Sin embargo, el grito ensordecedor de  otro modelo de sociedad resuena hoy como un eco abrumador. La horda estaba formada por un compendio de tribus nómadas que dejaron de batallar entre sí para extenderse a lo largo de la estepa euroasiática. Su imperio se convirtió en el más extenso de la historia, alcanzó el 25 % de la población del XIII. Su código de leyes, Yassa, era bastante horizontal. Allí dónde se perpetuaron las tradiciones nómadas, la horda era una forma de estructura socio-política y militar que prescindía de núcleos urbanos, porque sus ciudades eran su gente. Una sociedad en continua guerra que hizo tambalear la hegemonía sedentaria diez mil años después de que el hombre del neolítico abandonara el nomadismo.
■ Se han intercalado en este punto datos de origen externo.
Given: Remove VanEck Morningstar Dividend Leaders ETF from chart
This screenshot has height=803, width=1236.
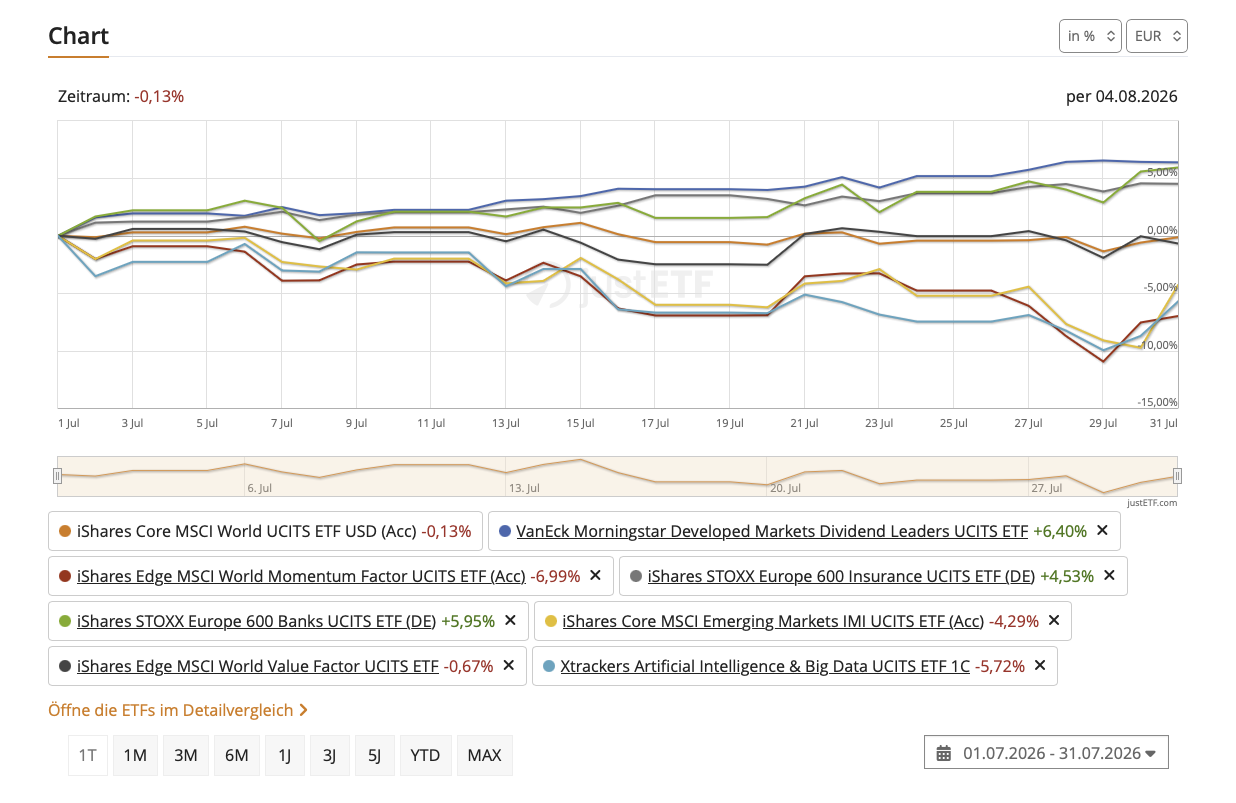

En estos tiempos de confinamiento, nuestros cuerpos reclaman, casi de forma biológica, el movimiento cómo libertad, las experiencias como fortuna, el desafío como oportunidad. Horda es una serie de retratos de nuestra esencia nómada que permanece enclaustrada, que late casi imperceptible de forma transversal en nuestra sociedad y que clama por la contienda sobre fondo negro: cuando la fiesta se termina y el paisaje se agota.